The grievance reported to the facility showed that the patient did contract MRSA and a blood infection while a patient in the facility's NICU.
18018
Tag No.: A0756
Based on review of the facility's Infection Control Committee Minutes and interviews, the facility failed to ensure the Quality Assessment and Performance Improvement (QAPI) for the Infection Control Program (ICP) addressed problems identified through their committee meetings. Staff failed to follow-up on deficiencies noted in the July 27, 2017 and September 28, 2017 Infection Control Committee Meeting Minutes related to staff:
-Not wearing gloves appropriately or changing when indicated.
-Reaching into their pockets to retrieve phones with gloves on.

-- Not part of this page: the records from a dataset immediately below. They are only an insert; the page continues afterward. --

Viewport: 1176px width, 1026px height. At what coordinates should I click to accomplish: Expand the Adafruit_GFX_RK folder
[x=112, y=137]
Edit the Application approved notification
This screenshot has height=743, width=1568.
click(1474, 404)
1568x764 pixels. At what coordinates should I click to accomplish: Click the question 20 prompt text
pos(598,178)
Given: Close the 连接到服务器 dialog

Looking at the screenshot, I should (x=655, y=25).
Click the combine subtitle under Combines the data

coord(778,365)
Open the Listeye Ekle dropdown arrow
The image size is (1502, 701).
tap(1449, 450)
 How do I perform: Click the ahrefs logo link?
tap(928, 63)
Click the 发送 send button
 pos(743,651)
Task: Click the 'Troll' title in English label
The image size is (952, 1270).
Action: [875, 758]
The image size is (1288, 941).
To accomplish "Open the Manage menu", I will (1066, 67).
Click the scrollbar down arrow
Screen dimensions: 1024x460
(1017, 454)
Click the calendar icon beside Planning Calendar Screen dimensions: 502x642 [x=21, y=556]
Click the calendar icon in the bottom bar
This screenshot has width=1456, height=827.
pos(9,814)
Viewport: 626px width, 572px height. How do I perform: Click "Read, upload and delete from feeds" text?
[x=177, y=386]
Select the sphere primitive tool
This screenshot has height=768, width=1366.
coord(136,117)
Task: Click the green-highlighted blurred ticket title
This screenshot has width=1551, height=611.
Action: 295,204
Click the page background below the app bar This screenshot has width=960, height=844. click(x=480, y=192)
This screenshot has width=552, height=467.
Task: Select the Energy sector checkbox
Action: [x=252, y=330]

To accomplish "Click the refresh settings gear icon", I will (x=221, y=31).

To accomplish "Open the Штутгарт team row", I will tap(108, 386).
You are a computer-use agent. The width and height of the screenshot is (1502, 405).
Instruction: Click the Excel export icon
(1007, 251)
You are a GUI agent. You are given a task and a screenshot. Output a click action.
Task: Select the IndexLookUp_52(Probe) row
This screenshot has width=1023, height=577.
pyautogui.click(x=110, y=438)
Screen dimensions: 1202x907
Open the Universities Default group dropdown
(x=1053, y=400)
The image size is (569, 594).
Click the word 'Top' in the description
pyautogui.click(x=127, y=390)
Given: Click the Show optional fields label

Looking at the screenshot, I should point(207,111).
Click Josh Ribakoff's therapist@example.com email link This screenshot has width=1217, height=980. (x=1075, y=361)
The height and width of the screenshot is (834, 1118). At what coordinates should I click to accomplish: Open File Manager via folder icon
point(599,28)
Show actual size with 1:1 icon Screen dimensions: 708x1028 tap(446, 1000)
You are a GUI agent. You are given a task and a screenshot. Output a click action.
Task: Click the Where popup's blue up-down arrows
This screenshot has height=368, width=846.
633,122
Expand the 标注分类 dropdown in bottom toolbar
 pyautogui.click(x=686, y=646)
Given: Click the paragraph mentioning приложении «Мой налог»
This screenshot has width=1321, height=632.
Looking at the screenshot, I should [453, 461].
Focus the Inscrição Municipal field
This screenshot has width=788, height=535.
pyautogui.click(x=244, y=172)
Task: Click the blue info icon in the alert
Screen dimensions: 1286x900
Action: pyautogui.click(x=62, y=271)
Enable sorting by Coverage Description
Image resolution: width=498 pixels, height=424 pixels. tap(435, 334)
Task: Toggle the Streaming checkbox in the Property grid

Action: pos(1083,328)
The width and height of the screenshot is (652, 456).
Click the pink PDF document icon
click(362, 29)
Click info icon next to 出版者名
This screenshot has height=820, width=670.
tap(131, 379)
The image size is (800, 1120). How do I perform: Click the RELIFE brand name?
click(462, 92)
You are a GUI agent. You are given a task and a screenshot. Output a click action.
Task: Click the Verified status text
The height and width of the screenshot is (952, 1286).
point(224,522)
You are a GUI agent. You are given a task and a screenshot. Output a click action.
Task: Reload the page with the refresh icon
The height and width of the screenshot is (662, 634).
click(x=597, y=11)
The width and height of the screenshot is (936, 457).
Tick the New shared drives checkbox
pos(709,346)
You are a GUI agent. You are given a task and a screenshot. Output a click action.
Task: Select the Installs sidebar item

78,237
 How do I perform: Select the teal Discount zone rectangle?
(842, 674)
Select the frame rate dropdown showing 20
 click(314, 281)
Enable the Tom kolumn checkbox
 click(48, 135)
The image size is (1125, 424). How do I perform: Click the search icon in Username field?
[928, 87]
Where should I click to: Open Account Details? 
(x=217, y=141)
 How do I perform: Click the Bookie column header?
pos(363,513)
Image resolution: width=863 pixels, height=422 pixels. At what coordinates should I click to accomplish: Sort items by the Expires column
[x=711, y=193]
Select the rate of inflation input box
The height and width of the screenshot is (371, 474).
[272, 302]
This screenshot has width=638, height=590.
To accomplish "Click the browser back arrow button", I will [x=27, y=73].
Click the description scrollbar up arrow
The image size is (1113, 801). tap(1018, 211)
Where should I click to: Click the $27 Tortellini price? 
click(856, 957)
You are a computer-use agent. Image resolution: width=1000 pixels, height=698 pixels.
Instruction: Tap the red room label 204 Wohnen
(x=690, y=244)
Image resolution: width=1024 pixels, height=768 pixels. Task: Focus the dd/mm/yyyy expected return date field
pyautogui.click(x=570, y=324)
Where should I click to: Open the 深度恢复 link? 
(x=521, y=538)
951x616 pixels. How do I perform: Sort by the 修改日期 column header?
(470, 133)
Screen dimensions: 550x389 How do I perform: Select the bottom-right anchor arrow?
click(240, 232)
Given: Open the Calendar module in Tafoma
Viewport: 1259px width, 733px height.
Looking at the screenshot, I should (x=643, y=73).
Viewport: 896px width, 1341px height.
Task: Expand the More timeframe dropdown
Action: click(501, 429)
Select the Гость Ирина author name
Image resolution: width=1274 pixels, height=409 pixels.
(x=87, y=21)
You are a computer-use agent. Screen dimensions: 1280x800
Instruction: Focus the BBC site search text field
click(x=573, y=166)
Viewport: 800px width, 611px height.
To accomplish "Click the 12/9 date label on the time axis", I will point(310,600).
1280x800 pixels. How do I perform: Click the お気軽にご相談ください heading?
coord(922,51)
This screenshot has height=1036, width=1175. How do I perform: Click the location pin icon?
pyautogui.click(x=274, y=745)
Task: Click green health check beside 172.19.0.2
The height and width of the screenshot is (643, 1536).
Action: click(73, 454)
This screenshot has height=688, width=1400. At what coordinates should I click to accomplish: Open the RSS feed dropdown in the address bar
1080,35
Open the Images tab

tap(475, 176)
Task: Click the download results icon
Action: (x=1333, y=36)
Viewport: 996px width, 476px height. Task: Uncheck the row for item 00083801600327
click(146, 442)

-Poor injection and medication handling practices.
-Ensure students were educated on the facility's infection control policies on hand hygiene and glove practices.
-No action plan initiated to train/educate and monitor staff in the identified deficient areas.
-Not involving and utilizing Infection Control staff as needed to address gaps in infection control practices to prevent infections and cross contamination.
These failed practices placed all patients, visitors, and staff at increased risk to exposure to infections. The facility census was 238.
Findings included:
1. Record review of Infection Control Committee Meeting Minutes, dated 07/27/17, and 09/28/17, showed the following:
-Overall compliance with hand hygiene was at 93%, Adele Hall at 88% (no goals listed); however, no action plan or follow-up or improvement was documented.
-Non-adherence to isolation was at 88% in the Adele Hall; however, no action plan or follow-up for improvement was documented.
-Hand hygiene auditing quality discussed; however, no action plan or follow-up was documented.
-Staff not wearing gloves appropriately (not changing them when they need changed between procedures, reaching into pockets to retrieve phones with gloves on); however, no action plan or follow-up for improvement was documented.
-Deficient injection and medication handling, hand hygiene and PPE use in the outpatient areas; however, no action plan or follow-up for improvement was documented.
During an interview on 10/18/17 at 3:42 PM, Staff Q, Director of Infection Prevention, stated the following:
-He has not addressed with staff cleaning of the ASCOM phones and to date has not provided staff with any education initiatives for phone cleaning.
-He was unaware of utilized students' lack of facility's hand hygiene philosophy.
-Infection Prevention staff were not involved in infection related grievance and/or complaint investigation process unless specifically requested to do so. (Lack of Infection Prevention knowledge regarding infection related complaints/grievances could potentially lead to poor overall response, data collection and/or future prevention).
-Hand hygiene surveillance may not always include an observation of the entire procedure or opportunity (might see the staff go in the room, but not follow them in).